• [Exercise objective]: Could you restate the entries below word for word and leave the images out?

• [Material supplied]:
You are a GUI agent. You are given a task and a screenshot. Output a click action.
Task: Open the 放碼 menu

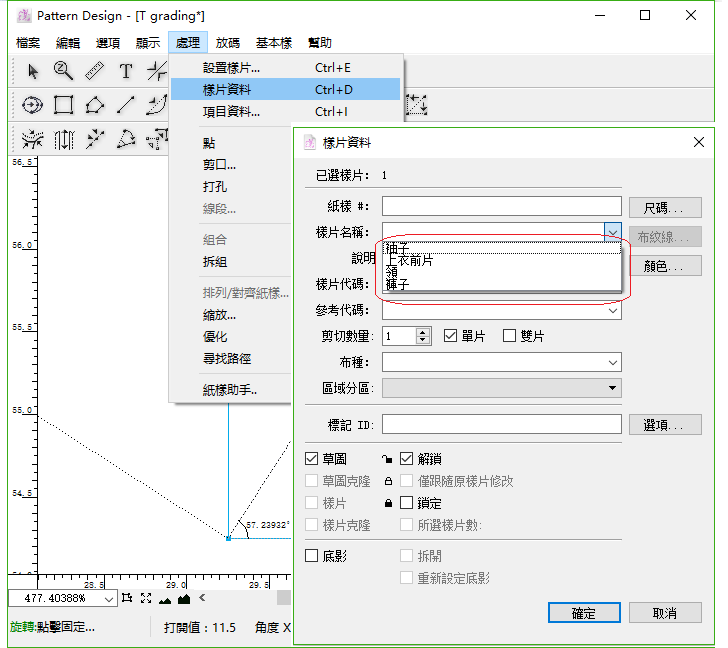pos(227,43)
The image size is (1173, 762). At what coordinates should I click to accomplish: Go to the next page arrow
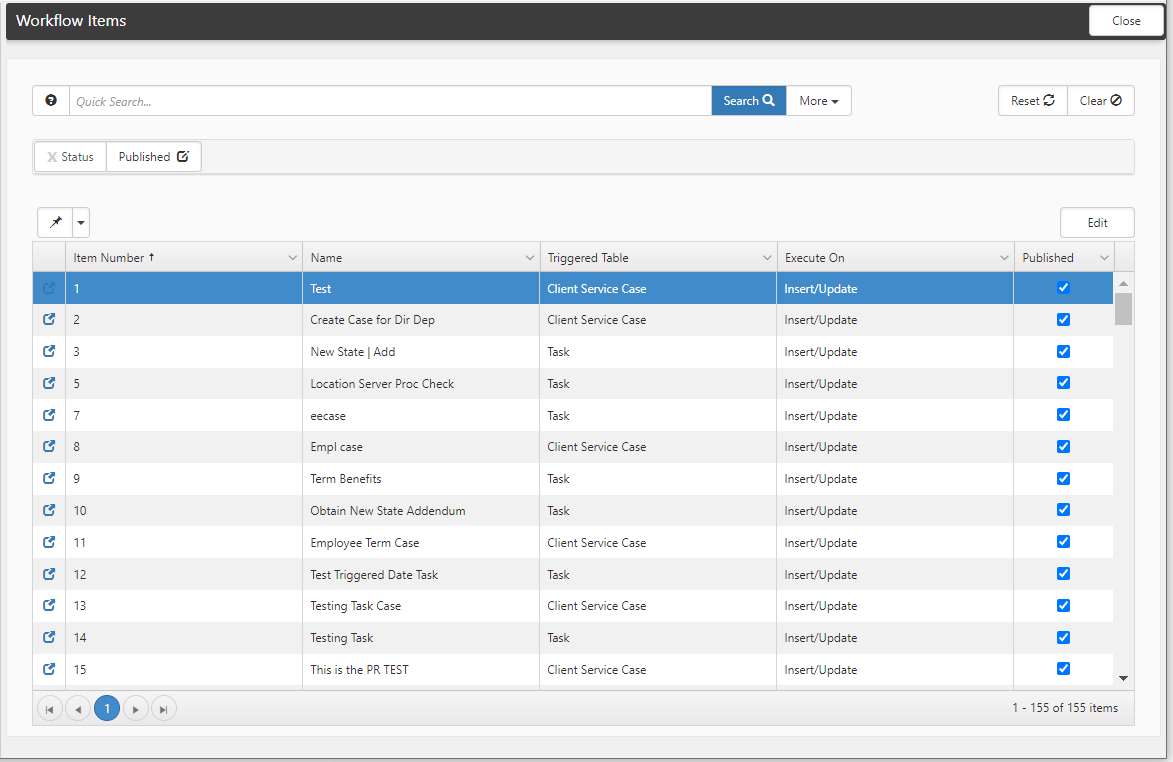click(136, 709)
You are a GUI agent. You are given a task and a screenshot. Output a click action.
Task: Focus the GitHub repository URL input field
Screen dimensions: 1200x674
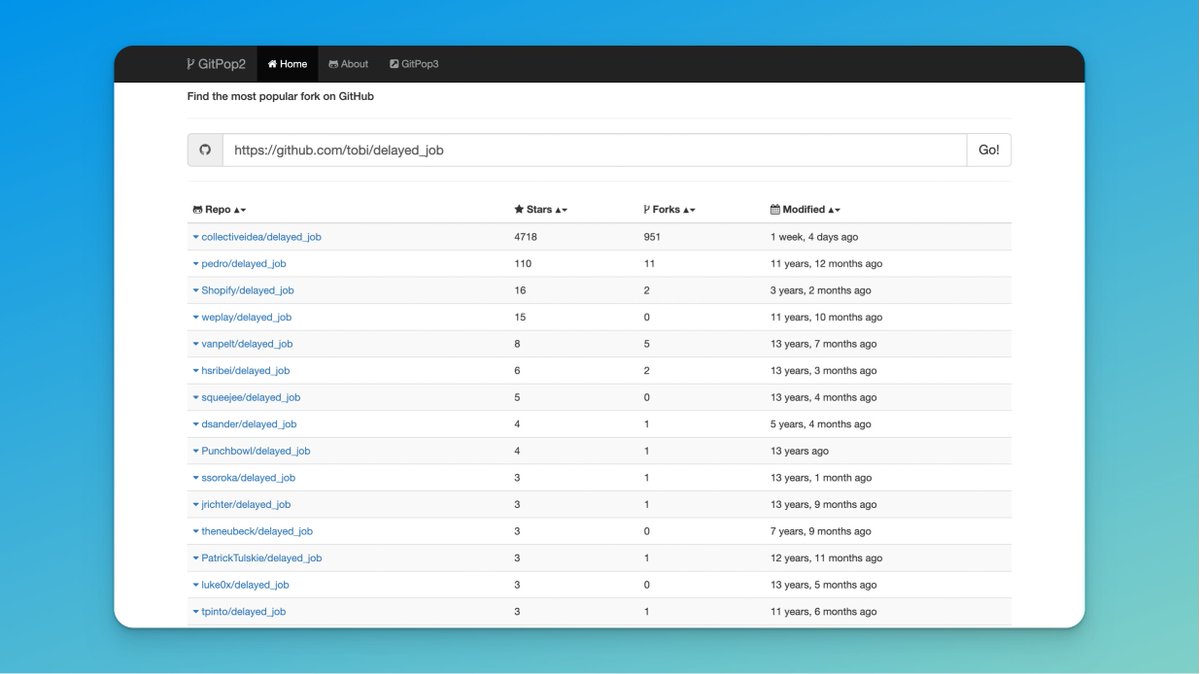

• [Finished task]:
You are a GUI agent. You are given a task and a screenshot. Output a click action.
Task: Open the 放碼 menu

pos(227,43)
The image size is (1173, 762). At what coordinates should I click to accomplish: Go to the next page arrow
click(136, 709)
You are a GUI agent. You are given a task and a screenshot. Output a click action.
Task: Focus the GitHub repository URL input field
Screen dimensions: 1200x674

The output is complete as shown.